El Reportaje · Exotic Avenues
Coleccionista
de historias
Más de veinte años recorriendo el mundo despacio. No acompañamos viajeros hasta un destino. Acompañamos personas hacia un recuerdo para toda la vida.
Palabras de Maite Gandía
Hay personas que coleccionan países.
Yo siempre he preferido coleccionar historias.
Nunca he entendido los viajes como una carrera para tachar destinos de una lista. Siempre he sentido curiosidad por descubrir cómo vive la gente, qué historias esconden sus calles, qué significado tiene un templo para quien reza en él cada mañana o por qué un pequeño café de barrio acaba convirtiéndose en el lugar al que uno desea volver.
Me considero una persona profundamente afortunada. No porque haya viajado mucho, sino porque he podido convertir mi mayor pasión en mi profesión y mi forma de vivir.

Desde hace más de veinte años acompaño a personas por algunos de los lugares más extraordinarios del mundo. Con el paso del tiempo, he descubierto que lo más valioso nunca ha sido el destino. Han sido ellas. Porque he tenido el privilegio de estar presente en momentos que difícilmente se olvidan.
He escuchado frases que todavía hoy me emocionan
Llegar hasta este templo era un sueño. Sin ti, me habría quedado al principio del camino.
Cuando nuestros hijos tengan hijos, les hablaremos a nuestros nietos de aquella chica que nos acompañó por un bosque nevado de ensueño y nos presentó a todos sus amigos mágicos.
Unos papás, tras un viaje a Laponia

Y entonces comprendí algo: mi trabajo nunca había consistido en organizar viajes. Consistía en ayudar a que las personas escribieran algunos de los capítulos más bonitos de su vida.
Quizá por eso nunca me ha interesado viajar deprisa. He recorrido el mundo despacio. Tan despacio que algunos lugares dejaron de ser “un destino” para convertirse, durante un tiempo, en “mi hogar”.

Nong Khiaw · Laos
Viví sus calles. Aprendí sus costumbres. Conocí a sus gentes, escuché sus historias y me emocioné con sus recuerdos.
Descubrí los pequeños rincones que no aparecen en las guías y entendí que un lugar nunca se conoce únicamente visitando sus monumentos. Se conoce compartiendo su ritmo. Su forma de vivir. Su manera de mirar el mundo.
Esa es precisamente la esencia que intento transmitir en cada viaje de Exotic Avenues.
Sé que la vida no siempre nos permite pasar dos meses descubriendo una ciudad. Pero sí creo que, incluso en diez días, es posible regresar con la sensación de haber comprendido un poco mejor un lugar, cuando lo haces acompañado.
No por cuántos monumentos visitaron
No quiero que nuestros viajeros vuelvan diciendo cuántos monumentos visitaron. Quiero que recuerden…
- El aroma del café que tomaban cada mañana.
- La conversación inesperada con un artesano.
- El sonido de un bosque al amanecer.
- La sonrisa de alguien cuyo idioma nunca llegaron a hablar.
- Y ese instante de silencio frente a un paisaje que permanecerá para siempre en su memoria.
Para mí, eso es viajar.

El universo Exotic Avenues
Detrás de Exotic Avenues tampoco estoy sola.
A lo largo de todos estos años, el camino me ha regalado algo todavía más valioso que los destinos: las personas.
En distintos momentos y en lugares muy diferentes del mundo he tenido la suerte de conocer a guías extraordinarios, expedicionarios, historiadores, expertos en naturaleza, fotógrafos, profesionales del turismo y amigos que comparten una misma manera de entender el mundo y esta profesión.
Muchos coincidimos trabajando en una expedición, en un viaje o en un evento internacional.
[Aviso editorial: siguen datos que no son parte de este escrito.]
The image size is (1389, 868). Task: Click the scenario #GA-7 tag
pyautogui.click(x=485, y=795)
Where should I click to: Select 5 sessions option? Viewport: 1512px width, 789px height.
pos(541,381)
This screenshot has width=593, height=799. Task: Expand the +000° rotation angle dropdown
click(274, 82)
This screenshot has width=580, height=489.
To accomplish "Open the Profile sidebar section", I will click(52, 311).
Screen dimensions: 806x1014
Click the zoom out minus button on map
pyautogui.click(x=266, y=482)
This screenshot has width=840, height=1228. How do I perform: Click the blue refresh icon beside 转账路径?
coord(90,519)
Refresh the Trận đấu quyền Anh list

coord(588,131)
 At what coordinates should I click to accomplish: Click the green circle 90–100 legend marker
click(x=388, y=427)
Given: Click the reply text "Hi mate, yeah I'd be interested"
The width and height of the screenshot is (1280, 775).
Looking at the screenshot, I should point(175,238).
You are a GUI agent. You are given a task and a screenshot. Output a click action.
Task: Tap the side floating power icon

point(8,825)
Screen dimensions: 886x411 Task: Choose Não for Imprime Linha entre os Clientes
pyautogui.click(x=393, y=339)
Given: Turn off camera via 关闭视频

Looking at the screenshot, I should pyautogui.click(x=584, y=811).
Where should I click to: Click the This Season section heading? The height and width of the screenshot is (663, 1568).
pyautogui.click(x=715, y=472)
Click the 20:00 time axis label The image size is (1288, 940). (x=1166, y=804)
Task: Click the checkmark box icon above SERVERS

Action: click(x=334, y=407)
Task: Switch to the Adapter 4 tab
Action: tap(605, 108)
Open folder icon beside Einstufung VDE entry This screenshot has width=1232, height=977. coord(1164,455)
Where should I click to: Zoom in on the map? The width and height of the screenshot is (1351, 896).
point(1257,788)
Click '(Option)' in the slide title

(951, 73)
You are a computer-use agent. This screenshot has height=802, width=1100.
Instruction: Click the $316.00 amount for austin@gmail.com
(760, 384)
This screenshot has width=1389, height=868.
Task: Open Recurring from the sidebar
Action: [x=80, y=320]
Otros aparecieron casi por casualidad y terminaron convirtiéndose en compañeros de camino y grandes amigos.
Hoy forman parte del universo de Exotic Avenues.
No porque trabajemos siempre juntos, sino porque compartimos una misma filosofía: viajar con respeto, con curiosidad y con el deseo sincero de que cada viajero regrese a casa un poco diferente de como salió de ella.
Por eso, cuando viajas con Exotic Avenues, no viajas solo con una marca ni con una persona. Viajas con una red de profesionales apasionados que, desde distintos rincones del mundo, han decidido poner su conocimiento, su experiencia y su corazón al servicio de una misma idea.
Porque no organizamos viajes para conocer el mundo. Creamos experiencias para que el mundo deje una huella en quien lo recorre.
Y, si cuando regreses a casa descubres que has cumplido ese sueño que llevaba años esperando su momento, entonces Exotic Avenues habrá cumplido también el suyo.